In the 2011–12 season, G-Force played in the London 2 South East division (a level 7 division), which they won, gaining promotion to London 1 South. In 2012–13 season they were undefeated and won promotion to National 3 London & South East for the 2013–14 season where they remained for three seasons. The departure of Director of Rugby Gavin Gleave and the loss of a key sponsor 2016 saw 'G-Force' withdraw from the league and take voluntary relegation to the Sussex Intermediate League.

In recent seasons both the men's 1st XV and 2nd XV have been able to go the entire season undefeated in all competitions, firstly achieved by the men's 1st XV in the 2016–17 season in Sussex 2. Then again in the Sussex 1 2021–22 season, winning 18 matches from 18 with leading try scorers F. Wood scoring 22 tries and G. Johnson scoring 13. The team was led by J. Andrews until he dislocated his shoulder earlier in the season passing the captains armband to M. Crawley-Moore. This was followed by the men's 2nd XV who secured an undefeated season in both league and cup in the 2023–24. They won 18 games from 18 with leading try scorers W. Roberts scoring 15 in all competitions and C. Taylor scoring 9. The team was led by captain B. Watkinson and team manager M. Burger.

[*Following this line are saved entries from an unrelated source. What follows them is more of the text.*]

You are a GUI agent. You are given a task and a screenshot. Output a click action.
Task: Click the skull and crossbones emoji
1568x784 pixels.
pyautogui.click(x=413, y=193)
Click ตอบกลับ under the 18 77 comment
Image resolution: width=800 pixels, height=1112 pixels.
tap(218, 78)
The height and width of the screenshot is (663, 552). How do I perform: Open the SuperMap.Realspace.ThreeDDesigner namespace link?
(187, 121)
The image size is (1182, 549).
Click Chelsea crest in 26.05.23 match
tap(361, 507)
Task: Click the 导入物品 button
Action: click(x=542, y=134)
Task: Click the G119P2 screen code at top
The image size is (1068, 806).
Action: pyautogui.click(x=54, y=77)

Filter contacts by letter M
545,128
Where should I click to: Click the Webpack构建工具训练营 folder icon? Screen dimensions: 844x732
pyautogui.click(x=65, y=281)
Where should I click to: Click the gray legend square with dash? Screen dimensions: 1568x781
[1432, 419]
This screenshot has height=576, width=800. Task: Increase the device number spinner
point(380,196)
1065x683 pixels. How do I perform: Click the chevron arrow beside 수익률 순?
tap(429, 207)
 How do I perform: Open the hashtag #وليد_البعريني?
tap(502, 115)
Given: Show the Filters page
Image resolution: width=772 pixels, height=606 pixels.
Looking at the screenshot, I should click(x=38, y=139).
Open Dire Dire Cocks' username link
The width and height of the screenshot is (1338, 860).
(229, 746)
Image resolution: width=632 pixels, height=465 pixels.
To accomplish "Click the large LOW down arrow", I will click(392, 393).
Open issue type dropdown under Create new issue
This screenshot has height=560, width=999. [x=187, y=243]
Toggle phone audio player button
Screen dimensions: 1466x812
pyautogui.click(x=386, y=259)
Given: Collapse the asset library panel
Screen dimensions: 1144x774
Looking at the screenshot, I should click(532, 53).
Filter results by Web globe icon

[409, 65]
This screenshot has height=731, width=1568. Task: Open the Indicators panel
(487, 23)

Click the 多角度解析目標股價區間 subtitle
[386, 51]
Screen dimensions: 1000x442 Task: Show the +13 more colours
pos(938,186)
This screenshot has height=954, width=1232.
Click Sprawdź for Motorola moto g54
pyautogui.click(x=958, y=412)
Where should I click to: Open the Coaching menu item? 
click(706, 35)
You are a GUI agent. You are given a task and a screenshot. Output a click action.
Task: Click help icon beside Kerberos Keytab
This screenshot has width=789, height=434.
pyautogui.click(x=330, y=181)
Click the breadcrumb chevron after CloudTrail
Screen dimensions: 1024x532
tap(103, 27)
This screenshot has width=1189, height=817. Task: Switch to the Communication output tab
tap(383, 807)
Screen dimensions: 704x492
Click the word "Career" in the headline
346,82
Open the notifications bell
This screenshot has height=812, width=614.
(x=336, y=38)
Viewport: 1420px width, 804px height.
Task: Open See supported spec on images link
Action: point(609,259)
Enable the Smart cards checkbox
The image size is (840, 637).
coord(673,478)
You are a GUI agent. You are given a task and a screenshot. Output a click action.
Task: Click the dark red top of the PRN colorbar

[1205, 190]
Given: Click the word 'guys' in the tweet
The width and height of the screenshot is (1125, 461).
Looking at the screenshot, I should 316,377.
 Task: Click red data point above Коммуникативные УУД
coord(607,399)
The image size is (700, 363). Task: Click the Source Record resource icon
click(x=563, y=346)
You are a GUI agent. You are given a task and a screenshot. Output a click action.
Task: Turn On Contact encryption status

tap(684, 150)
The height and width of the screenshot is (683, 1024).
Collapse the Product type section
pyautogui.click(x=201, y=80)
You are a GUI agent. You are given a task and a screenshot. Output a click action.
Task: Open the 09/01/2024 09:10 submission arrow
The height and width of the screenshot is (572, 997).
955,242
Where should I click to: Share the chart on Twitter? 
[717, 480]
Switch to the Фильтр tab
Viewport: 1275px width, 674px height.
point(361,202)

The club made news headlines in September 2020 when its coach, Metropolitan Police officer Matiu Ratana, was shot and killed while on duty in Croydon. The men's recent success is closely linked to the coaching team of R. Morlen and S. Robertson who continued Matt's legacy.

==Honours==
1st team:
- Kent 1 v Sussex 1 promotion play-off winners: 2007–08
- London Division 3 South West champions: 2009–10
- London Division 2 East champions: 2011–12
- RFU Intermediate Cup winners: 2012
- London Division 1 South champions: 2012–13
- Sussex 2 champions: 2016–17
- Sussex 1 champions: 2021–22
- Counties 2 Sussex champions: 2022–23

2nd team:
- Sussex Asahi Division 4 East champions: 2016–17
- Counties 4 Sussex East champions: 2023–24
- Sussex Junior Bowl Cup champions: 2023–24

3rd team:
- Sussex Asahi 2 East champions: 2012–13

==Sunshine Sevens==
Since the 1950s, East Grinstead have hosted an annual Rugby Sevens tournament, which raises money for children's charities.